Gray made numerous plant collecting trips to the southern Appalachians during his lifetime. In 1839 Gray went to Paris to study the herbarium collections of the distinguished French botanist Andre Michaux, who spent a good deal of time in the Appalachians. In Michaux’s collection he found an unidentified plant, and named it Shortia galacifolia (Oconee bells). The genus was in honor of the botanist Charles Short, and the species name is a reference to “foliage of Galax.” The herbarium sample did not have a flower, and Gray became obsessed to relocate the colony, as well as to see it in bloom.
Michaux had referenced the plant to “the high mountains of Carolina,” which Gray considered key in relocating the plant. Numerous trips, over a span of several decades, were made to locate Shortia – all to no avail (clue: it was not in the high mountains). Gray was frustrated and heart broken, as revealed in a passage from his journal: “Year after year I have hunted for that plant! And I grew sorrowful at having named after Dr. Short a plant nobody could find.”
What cruel irony that, in 1877, a 17 year old, George Hyams, discovered a mysterious plant on the bank of a river in Mcdowell County, North Carolina. Plant samples eventually reached Gray. It was Shortia! Gray traveled to the site to see the plant that had vexed him and others for so long. However, by the time he reached the colony, it was not blooming. Gray was also skeptical that this was not the colony Michaux had described. Determined to locate the original colony, he made several more trips over the years, with no luck. Feeling the limits of advanced age, Gray gave up.
In 1886, Harvard professor Charles Sargent made a trip to the North-South Carolina border (this time armed with Michaux’s detailed journal notes – a bewildering oversight by Gray and others), where Shortia was found by his search party. It was believed to be Michaux’s lost colony! Flowering samples of Shortia were sent to Gray, who was delighted and deeply moved by the sight. He died 2 years later, on January 30, 1888.
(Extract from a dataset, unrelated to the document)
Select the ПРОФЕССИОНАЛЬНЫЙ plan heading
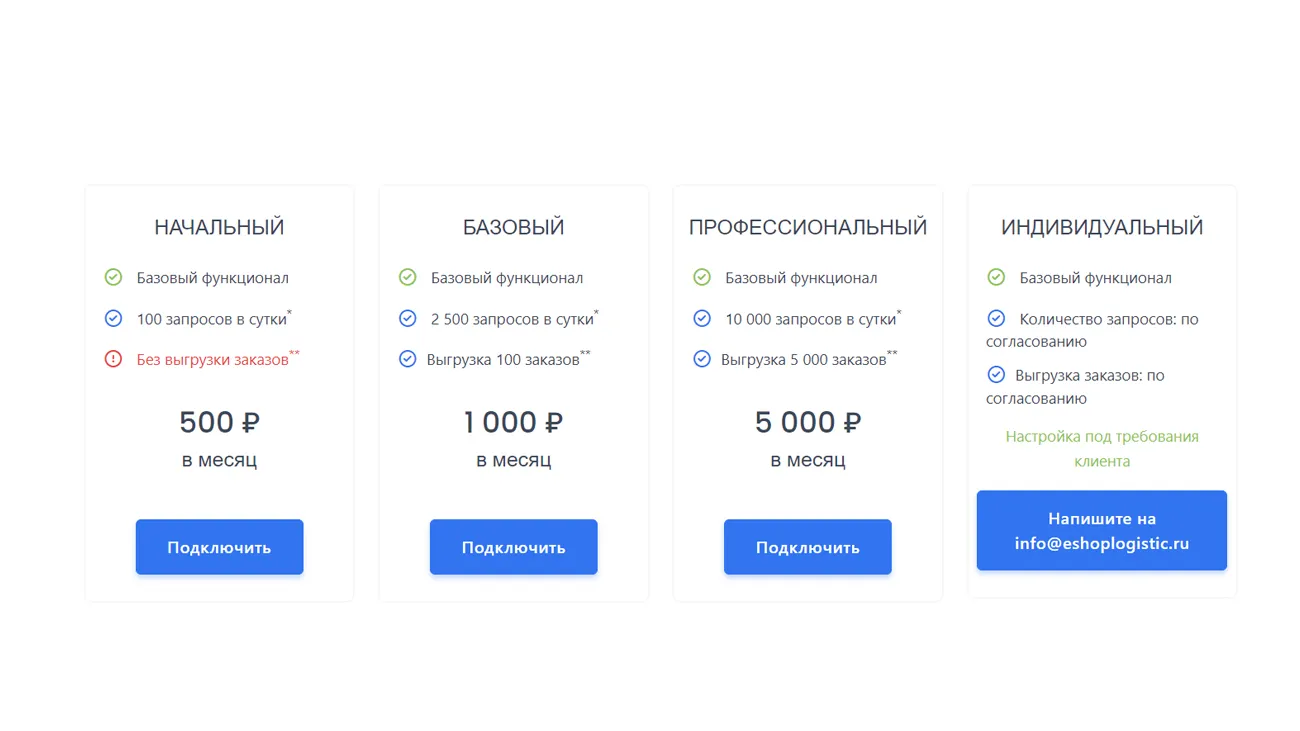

As one would expect, Gray has been honored by people across the world, including the Appalachians. On Roan Mountain, North Carolina, which he described as “the most beautiful mountain east of the Rockies,” he collected an uncommon and beautiful lily that would eventually be named Gray’s lily (Lilium grayi). I always enjoy visiting the Asa Gray historical marker in Bakersville, at the foot of Roan. Fittingly, perhaps to keep him company, there is also a marker for Michaux.
Another great honor bestowed on Gray was the establishment of the Gray Herbarium at Harvard, to which Gray donated 200,000 plant specimens and over 2,000 books. However, perhaps Gray’s greatest gift was an extraordinary large silver vase given to him on his 75th birthday, by 180 botanists throughout America. It had exquisite renderings of numerous plants associated with Gray, including Oconee bells and Gray’s lily. Part of the inscription reads “...how universal is the esteem and how deep is the affection for this genial man.”
He remains a hero to naturalists throughout the Appalachians and the world, and he is surely a hero of mine.